My problem about the kind of fiat ecumenism that is popular among denominations (and, I suspect, one of LP's concerns, too) is that it seems to call the smallest number of people possible into the deepest possible conversation. So a handful of denominational mucky-mucks get pretty intimate with the theology, practice, and common life of another church — and it mostly stops there. This is unfortunate, because mostly what is needed is for the maximum number of people to get just a little better acquainted with traditions they don't currently understand. That would be a more auspicious first step toward Christian unity — but it's not really on the radar of denominational higher-ups. (This ties into Lee's point about activism and the churches, incidentally.)
I think the top-down ecumenism of the last fifty years has brought the whole Christian world some real gains.
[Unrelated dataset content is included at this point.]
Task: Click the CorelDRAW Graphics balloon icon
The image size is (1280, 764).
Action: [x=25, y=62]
For one thing, I suspect we are all less terrified that if we sit down at the same table, we'll end up losing "market share" to our partners in conversation. There is a will to stay in conversation with one another and live with the risks that entails. But we need to start consolidating those gains by getting actual communities connected. Beyond worshiping together now and again and sitting down to a meal afterward, I don't honestly know what that would look like. It seems to me that's where we desperately need some theological reflection and analysis of past ecumenical experience. The concordats and commissions are not really moving us forward on this point.
Filed in Ecumenism, Sin and Salvation, The Church |
9 Responses to “Thoughts on Christian unity”
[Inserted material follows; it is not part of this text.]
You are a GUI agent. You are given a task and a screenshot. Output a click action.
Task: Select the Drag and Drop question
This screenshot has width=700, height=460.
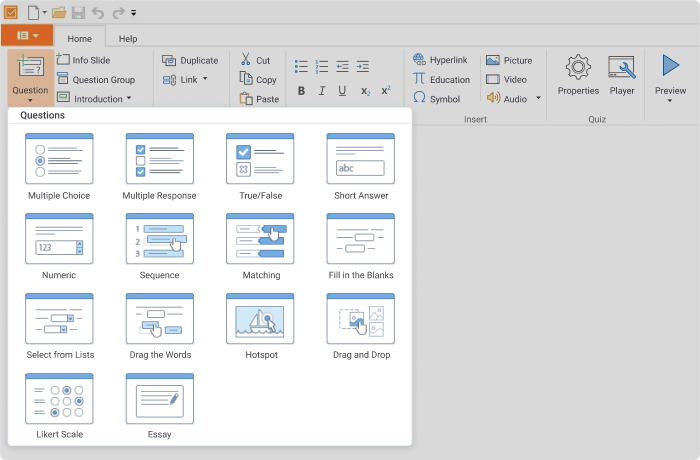coord(361,326)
A few scatter-shot thoughts…
Ecumenism sì, indifferentism no.
Mainline merger into mush. I can think of several friends of this blog who don’t like that any more than I do.
C.S. Lewis in Letters to an American Lady who happened to convert from Episcopal to Roman Catholic: the people at the centres of their traditions are closer to each other than the fringe people… including the self-consciously ecumenical?
Look at ARCIC: so the two sides’ liberals get together and agree with each other. So what? One side goes home and keeps having women’s ordination and same-sex unions (don’t pay attention to what they say about unity with the larger church; watch what they do) whilst the other retains its Irish prejudice against things it thinks are English, beautiful things like Protestant mannerliness, good Gothic architecture and music and the idiom of the Prayer Book. The local Romans are culturally more modern than the Episcopalians and among church workers just as liberal but they’ll never get together. (Also why liberal Romans don’t convert.)
Then again there’s particularity in Catholicism: different rites, different cultures, diffferent schools of spirituality. Look at the Orthodox communion or the various ritual churches under Rome. There need not be juridical uniformity.
ISTM, and others have written so, that enthusiasm for interdenominational stuff like joint services is passé. It could be because mainline Protestantism just isn’t as important as it was 40 years ago, creeping indifferentism (mush is mush), one of the causes of the above, or as you suggest the person in the pew doesn’t care what the higher-ups say about unity (no fiat ecumenism) and is happy being name-the-denomination.
A good word for the Catholic way in which inter-Communion is a sign the goal has been reached not a means. To us using it before real unity is like ecclesiastical sex before/without marriage.
Just to pick up one thread from what you’ve posted — I think the thing about joint services is they so often have this awful, built-by-committee feel that does justice to neither tradition and is often not very prayerful.
Far better, in my mind, to have each side experience something “real” from the other side. That is to say, if you’re having Anglicans and RCs meet, pray the Office from the BCP sometimes, in a totally Anglican mode, and then pray the LOTH other times. (IIRC, this has actually been done for some time. I believe Fr Haller has posted about this. But it’s cardinals and bishops and high-up priests — not pew Catholics and pew Anglicans.) You have to go on to talk about it — far too much time is spent talking about a handful of theological issues and as you note, no one comes away with much appreciation for the real life of the others. But it’s better at least than the mish-mashy liturgies that often get put together.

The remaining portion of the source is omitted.